(Material provided begins)

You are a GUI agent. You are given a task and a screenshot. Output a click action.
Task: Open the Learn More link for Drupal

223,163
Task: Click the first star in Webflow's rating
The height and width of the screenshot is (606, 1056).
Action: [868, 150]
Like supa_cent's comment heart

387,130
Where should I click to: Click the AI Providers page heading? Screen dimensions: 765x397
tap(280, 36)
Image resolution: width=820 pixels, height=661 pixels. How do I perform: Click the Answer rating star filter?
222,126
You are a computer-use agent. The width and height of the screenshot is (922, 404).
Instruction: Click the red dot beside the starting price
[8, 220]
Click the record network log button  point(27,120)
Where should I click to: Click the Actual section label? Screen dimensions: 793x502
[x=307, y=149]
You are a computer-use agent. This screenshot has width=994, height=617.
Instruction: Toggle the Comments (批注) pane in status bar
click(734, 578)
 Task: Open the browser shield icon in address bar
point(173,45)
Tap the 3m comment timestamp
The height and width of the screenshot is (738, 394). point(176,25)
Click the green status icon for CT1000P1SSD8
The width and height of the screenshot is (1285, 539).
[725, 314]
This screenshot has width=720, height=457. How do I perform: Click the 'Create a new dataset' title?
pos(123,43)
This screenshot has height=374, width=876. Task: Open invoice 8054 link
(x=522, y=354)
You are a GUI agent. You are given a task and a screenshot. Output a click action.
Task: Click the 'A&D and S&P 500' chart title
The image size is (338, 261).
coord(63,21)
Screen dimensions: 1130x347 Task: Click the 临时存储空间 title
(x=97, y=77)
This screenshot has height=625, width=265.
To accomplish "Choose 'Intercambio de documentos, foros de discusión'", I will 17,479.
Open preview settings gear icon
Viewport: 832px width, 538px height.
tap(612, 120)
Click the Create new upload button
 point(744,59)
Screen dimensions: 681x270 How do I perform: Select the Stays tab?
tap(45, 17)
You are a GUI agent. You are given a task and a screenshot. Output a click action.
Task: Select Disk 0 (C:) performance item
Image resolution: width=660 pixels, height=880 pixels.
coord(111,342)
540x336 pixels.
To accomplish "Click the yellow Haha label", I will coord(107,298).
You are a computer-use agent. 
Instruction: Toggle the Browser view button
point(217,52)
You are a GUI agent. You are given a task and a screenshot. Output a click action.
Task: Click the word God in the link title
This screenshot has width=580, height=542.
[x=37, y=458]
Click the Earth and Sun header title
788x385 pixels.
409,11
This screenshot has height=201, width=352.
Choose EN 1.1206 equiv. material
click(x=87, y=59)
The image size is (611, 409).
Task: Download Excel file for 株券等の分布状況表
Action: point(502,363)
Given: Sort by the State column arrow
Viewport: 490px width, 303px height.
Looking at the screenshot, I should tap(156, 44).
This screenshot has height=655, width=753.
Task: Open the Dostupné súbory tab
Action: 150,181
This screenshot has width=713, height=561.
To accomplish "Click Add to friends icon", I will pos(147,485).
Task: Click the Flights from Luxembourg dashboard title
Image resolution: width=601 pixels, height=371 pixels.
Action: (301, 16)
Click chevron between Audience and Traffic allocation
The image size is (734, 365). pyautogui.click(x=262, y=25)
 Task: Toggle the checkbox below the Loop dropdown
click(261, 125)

(Material provided ends)

## Assignment
What you return should match the listing above exactly.

## Problem solution
You are a GUI agent. You are given a task and a screenshot. Output a click action.
Task: Open the Learn More link for Drupal

223,163
Task: Click the first star in Webflow's rating
The height and width of the screenshot is (606, 1056).
Action: [868, 150]
Like supa_cent's comment heart

387,130
Where should I click to: Click the AI Providers page heading? Screen dimensions: 765x397
tap(280, 36)
Image resolution: width=820 pixels, height=661 pixels. How do I perform: Click the Answer rating star filter?
222,126
You are a computer-use agent. The width and height of the screenshot is (922, 404).
Instruction: Click the red dot beside the starting price
[8, 220]
Click the record network log button  point(27,120)
Where should I click to: Click the Actual section label? Screen dimensions: 793x502
[x=307, y=149]
You are a computer-use agent. This screenshot has width=994, height=617.
Instruction: Toggle the Comments (批注) pane in status bar
click(734, 578)
 Task: Open the browser shield icon in address bar
point(173,45)
Tap the 3m comment timestamp
The height and width of the screenshot is (738, 394). point(176,25)
Click the green status icon for CT1000P1SSD8
The width and height of the screenshot is (1285, 539).
[725, 314]
This screenshot has width=720, height=457. How do I perform: Click the 'Create a new dataset' title?
pos(123,43)
This screenshot has height=374, width=876. Task: Open invoice 8054 link
(x=522, y=354)
You are a GUI agent. You are given a task and a screenshot. Output a click action.
Task: Click the 'A&D and S&P 500' chart title
The image size is (338, 261).
coord(63,21)
Screen dimensions: 1130x347 Task: Click the 临时存储空间 title
(x=97, y=77)
This screenshot has height=625, width=265.
To accomplish "Choose 'Intercambio de documentos, foros de discusión'", I will 17,479.
Open preview settings gear icon
Viewport: 832px width, 538px height.
tap(612, 120)
Click the Create new upload button
 point(744,59)
Screen dimensions: 681x270 How do I perform: Select the Stays tab?
tap(45, 17)
You are a GUI agent. You are given a task and a screenshot. Output a click action.
Task: Select Disk 0 (C:) performance item
Image resolution: width=660 pixels, height=880 pixels.
coord(111,342)
540x336 pixels.
To accomplish "Click the yellow Haha label", I will coord(107,298).
You are a computer-use agent. 
Instruction: Toggle the Browser view button
point(217,52)
You are a GUI agent. You are given a task and a screenshot. Output a click action.
Task: Click the word God in the link title
This screenshot has width=580, height=542.
[x=37, y=458]
Click the Earth and Sun header title
788x385 pixels.
409,11
This screenshot has height=201, width=352.
Choose EN 1.1206 equiv. material
click(x=87, y=59)
The image size is (611, 409).
Task: Download Excel file for 株券等の分布状況表
Action: point(502,363)
Given: Sort by the State column arrow
Viewport: 490px width, 303px height.
Looking at the screenshot, I should tap(156, 44).
This screenshot has height=655, width=753.
Task: Open the Dostupné súbory tab
Action: 150,181
This screenshot has width=713, height=561.
To accomplish "Click Add to friends icon", I will pos(147,485).
Task: Click the Flights from Luxembourg dashboard title
Image resolution: width=601 pixels, height=371 pixels.
Action: (301, 16)
Click chevron between Audience and Traffic allocation
The image size is (734, 365). pyautogui.click(x=262, y=25)
 Task: Toggle the checkbox below the Loop dropdown
click(261, 125)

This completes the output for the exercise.